___ Given data ___

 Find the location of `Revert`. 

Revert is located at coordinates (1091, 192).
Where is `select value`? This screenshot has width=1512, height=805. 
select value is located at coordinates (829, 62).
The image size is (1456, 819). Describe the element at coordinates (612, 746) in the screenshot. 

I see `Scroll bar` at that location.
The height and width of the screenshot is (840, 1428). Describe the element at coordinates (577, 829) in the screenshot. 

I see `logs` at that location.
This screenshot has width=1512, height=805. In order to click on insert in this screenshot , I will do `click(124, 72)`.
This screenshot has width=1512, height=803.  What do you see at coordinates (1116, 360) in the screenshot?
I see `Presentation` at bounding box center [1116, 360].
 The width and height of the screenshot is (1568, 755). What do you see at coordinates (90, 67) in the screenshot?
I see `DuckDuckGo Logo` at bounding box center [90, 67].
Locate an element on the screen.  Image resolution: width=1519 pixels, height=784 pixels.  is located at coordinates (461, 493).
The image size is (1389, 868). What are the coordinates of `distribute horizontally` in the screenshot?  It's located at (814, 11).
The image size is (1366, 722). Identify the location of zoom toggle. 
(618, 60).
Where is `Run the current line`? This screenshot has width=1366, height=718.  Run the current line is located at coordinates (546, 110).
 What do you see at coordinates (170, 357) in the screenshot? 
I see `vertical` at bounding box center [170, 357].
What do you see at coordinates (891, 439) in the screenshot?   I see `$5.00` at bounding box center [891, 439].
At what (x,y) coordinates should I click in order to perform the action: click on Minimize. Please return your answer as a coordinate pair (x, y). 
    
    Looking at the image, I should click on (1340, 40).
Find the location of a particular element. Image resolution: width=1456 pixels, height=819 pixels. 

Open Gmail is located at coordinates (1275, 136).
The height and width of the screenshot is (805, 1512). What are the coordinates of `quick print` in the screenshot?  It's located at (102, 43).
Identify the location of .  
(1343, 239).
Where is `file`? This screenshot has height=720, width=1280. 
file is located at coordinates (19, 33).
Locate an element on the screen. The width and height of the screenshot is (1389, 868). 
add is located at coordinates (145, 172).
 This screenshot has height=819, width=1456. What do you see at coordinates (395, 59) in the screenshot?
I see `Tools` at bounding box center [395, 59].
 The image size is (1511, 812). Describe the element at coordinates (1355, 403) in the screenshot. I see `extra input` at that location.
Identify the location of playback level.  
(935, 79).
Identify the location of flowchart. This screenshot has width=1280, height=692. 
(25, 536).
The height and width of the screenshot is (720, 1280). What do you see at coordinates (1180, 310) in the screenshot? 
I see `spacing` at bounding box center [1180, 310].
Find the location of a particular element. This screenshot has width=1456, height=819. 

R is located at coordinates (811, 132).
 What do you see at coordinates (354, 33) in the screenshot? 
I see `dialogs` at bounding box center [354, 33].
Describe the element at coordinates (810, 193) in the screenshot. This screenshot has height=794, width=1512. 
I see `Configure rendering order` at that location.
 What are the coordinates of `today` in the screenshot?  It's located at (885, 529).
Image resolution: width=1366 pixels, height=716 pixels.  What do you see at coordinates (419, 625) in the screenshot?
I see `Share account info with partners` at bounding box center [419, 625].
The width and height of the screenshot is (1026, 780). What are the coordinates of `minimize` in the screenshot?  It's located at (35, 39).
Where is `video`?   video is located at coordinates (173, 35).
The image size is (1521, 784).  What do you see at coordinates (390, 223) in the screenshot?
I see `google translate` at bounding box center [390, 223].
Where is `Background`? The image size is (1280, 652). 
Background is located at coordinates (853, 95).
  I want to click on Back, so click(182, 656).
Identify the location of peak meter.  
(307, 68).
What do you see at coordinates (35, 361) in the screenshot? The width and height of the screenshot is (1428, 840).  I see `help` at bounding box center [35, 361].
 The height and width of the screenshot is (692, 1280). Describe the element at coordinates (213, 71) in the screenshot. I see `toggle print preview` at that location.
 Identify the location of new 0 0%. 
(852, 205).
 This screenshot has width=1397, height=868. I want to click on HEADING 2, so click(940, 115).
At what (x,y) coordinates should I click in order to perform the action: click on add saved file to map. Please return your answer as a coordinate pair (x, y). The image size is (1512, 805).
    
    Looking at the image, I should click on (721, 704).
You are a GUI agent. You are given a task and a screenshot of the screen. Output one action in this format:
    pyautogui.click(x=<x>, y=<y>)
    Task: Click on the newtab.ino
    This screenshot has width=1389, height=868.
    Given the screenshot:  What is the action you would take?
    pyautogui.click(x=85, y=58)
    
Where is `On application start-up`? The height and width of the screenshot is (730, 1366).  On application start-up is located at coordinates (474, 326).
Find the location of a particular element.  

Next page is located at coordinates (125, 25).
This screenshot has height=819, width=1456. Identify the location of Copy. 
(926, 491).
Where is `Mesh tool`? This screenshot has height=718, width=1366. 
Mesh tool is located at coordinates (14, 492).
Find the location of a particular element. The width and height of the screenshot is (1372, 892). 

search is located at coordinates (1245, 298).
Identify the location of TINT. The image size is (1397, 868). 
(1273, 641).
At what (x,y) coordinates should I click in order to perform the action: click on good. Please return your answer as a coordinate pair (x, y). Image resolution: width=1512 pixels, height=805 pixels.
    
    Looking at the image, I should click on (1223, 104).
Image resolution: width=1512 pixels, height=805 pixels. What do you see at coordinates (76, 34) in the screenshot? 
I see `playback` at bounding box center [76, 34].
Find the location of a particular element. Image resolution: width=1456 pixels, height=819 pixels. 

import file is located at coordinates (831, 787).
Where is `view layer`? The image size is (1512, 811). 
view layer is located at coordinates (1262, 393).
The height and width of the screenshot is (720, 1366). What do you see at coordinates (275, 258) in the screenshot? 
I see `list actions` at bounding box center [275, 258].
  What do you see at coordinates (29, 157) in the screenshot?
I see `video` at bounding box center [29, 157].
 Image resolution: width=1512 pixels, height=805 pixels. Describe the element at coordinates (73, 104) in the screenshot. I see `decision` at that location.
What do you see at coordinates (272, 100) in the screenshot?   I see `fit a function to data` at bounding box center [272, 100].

___

Written problem: Update the listing by replacing every "Find the location of" with "Locate" and leaving all other text unchanged.

The solution:
 Locate `Revert`. 

Revert is located at coordinates (1091, 192).
Where is `select value`? This screenshot has width=1512, height=805. 
select value is located at coordinates (829, 62).
The image size is (1456, 819). Describe the element at coordinates (612, 746) in the screenshot. 

I see `Scroll bar` at that location.
The height and width of the screenshot is (840, 1428). Describe the element at coordinates (577, 829) in the screenshot. 

I see `logs` at that location.
This screenshot has width=1512, height=805. In order to click on insert in this screenshot , I will do `click(124, 72)`.
This screenshot has width=1512, height=803.  What do you see at coordinates (1116, 360) in the screenshot?
I see `Presentation` at bounding box center [1116, 360].
 The width and height of the screenshot is (1568, 755). What do you see at coordinates (90, 67) in the screenshot?
I see `DuckDuckGo Logo` at bounding box center [90, 67].
Locate an element on the screen.  Image resolution: width=1519 pixels, height=784 pixels.  is located at coordinates (461, 493).
The image size is (1389, 868). What are the coordinates of `distribute horizontally` in the screenshot?  It's located at (814, 11).
The image size is (1366, 722). Identify the location of zoom toggle. 
(618, 60).
Where is `Run the current line`? This screenshot has width=1366, height=718.  Run the current line is located at coordinates (546, 110).
 What do you see at coordinates (170, 357) in the screenshot? 
I see `vertical` at bounding box center [170, 357].
What do you see at coordinates (891, 439) in the screenshot?   I see `$5.00` at bounding box center [891, 439].
At what (x,y) coordinates should I click in order to perform the action: click on Minimize. Please return your answer as a coordinate pair (x, y). 
    
    Looking at the image, I should click on (1340, 40).
Locate a particular element. Image resolution: width=1456 pixels, height=819 pixels. 

Open Gmail is located at coordinates (1275, 136).
The height and width of the screenshot is (805, 1512). What are the coordinates of `quick print` in the screenshot?  It's located at (102, 43).
Identify the location of .  
(1343, 239).
Where is `file`? This screenshot has height=720, width=1280. 
file is located at coordinates (19, 33).
Locate an element on the screen. The width and height of the screenshot is (1389, 868). 
add is located at coordinates (145, 172).
 This screenshot has height=819, width=1456. What do you see at coordinates (395, 59) in the screenshot?
I see `Tools` at bounding box center [395, 59].
 The image size is (1511, 812). Describe the element at coordinates (1355, 403) in the screenshot. I see `extra input` at that location.
Identify the location of playback level.  
(935, 79).
Identify the location of flowchart. This screenshot has width=1280, height=692. 
(25, 536).
The height and width of the screenshot is (720, 1280). What do you see at coordinates (1180, 310) in the screenshot? 
I see `spacing` at bounding box center [1180, 310].
Locate a particular element. This screenshot has width=1456, height=819. 

R is located at coordinates (811, 132).
 What do you see at coordinates (354, 33) in the screenshot? 
I see `dialogs` at bounding box center [354, 33].
Describe the element at coordinates (810, 193) in the screenshot. This screenshot has height=794, width=1512. 
I see `Configure rendering order` at that location.
 What are the coordinates of `today` in the screenshot?  It's located at (885, 529).
Image resolution: width=1366 pixels, height=716 pixels.  What do you see at coordinates (419, 625) in the screenshot?
I see `Share account info with partners` at bounding box center [419, 625].
The width and height of the screenshot is (1026, 780). What are the coordinates of `minimize` in the screenshot?  It's located at (35, 39).
Where is `video`?   video is located at coordinates (173, 35).
The image size is (1521, 784).  What do you see at coordinates (390, 223) in the screenshot?
I see `google translate` at bounding box center [390, 223].
Where is `Background`? The image size is (1280, 652). 
Background is located at coordinates (853, 95).
  I want to click on Back, so click(182, 656).
Identify the location of peak meter.  
(307, 68).
What do you see at coordinates (35, 361) in the screenshot? The width and height of the screenshot is (1428, 840).  I see `help` at bounding box center [35, 361].
 The height and width of the screenshot is (692, 1280). Describe the element at coordinates (213, 71) in the screenshot. I see `toggle print preview` at that location.
 Identify the location of new 0 0%. 
(852, 205).
 This screenshot has width=1397, height=868. I want to click on HEADING 2, so click(940, 115).
At what (x,y) coordinates should I click in order to perform the action: click on add saved file to map. Please return your answer as a coordinate pair (x, y). The image size is (1512, 805).
    
    Looking at the image, I should click on (721, 704).
You are a GUI agent. You are given a task and a screenshot of the screen. Output one action in this format:
    pyautogui.click(x=<x>, y=<y>)
    Task: Click on the newtab.ino
    This screenshot has width=1389, height=868.
    Given the screenshot:  What is the action you would take?
    pyautogui.click(x=85, y=58)
    
Where is `On application start-up`? The height and width of the screenshot is (730, 1366).  On application start-up is located at coordinates (474, 326).
Locate a particular element.  

Next page is located at coordinates (125, 25).
This screenshot has height=819, width=1456. Identify the location of Copy. 
(926, 491).
Where is `Mesh tool`? This screenshot has height=718, width=1366. 
Mesh tool is located at coordinates (14, 492).
Locate a particular element. The width and height of the screenshot is (1372, 892). 

search is located at coordinates (1245, 298).
Identify the location of TINT. The image size is (1397, 868). 
(1273, 641).
At what (x,y) coordinates should I click in order to perform the action: click on good. Please return your answer as a coordinate pair (x, y). Image resolution: width=1512 pixels, height=805 pixels.
    
    Looking at the image, I should click on (1223, 104).
Image resolution: width=1512 pixels, height=805 pixels. What do you see at coordinates (76, 34) in the screenshot? 
I see `playback` at bounding box center [76, 34].
Locate a particular element. Image resolution: width=1456 pixels, height=819 pixels. 

import file is located at coordinates (831, 787).
Where is `view layer`? The image size is (1512, 811). 
view layer is located at coordinates (1262, 393).
The height and width of the screenshot is (720, 1366). What do you see at coordinates (275, 258) in the screenshot? 
I see `list actions` at bounding box center [275, 258].
  What do you see at coordinates (29, 157) in the screenshot?
I see `video` at bounding box center [29, 157].
 Image resolution: width=1512 pixels, height=805 pixels. Describe the element at coordinates (73, 104) in the screenshot. I see `decision` at that location.
What do you see at coordinates (272, 100) in the screenshot?   I see `fit a function to data` at bounding box center [272, 100].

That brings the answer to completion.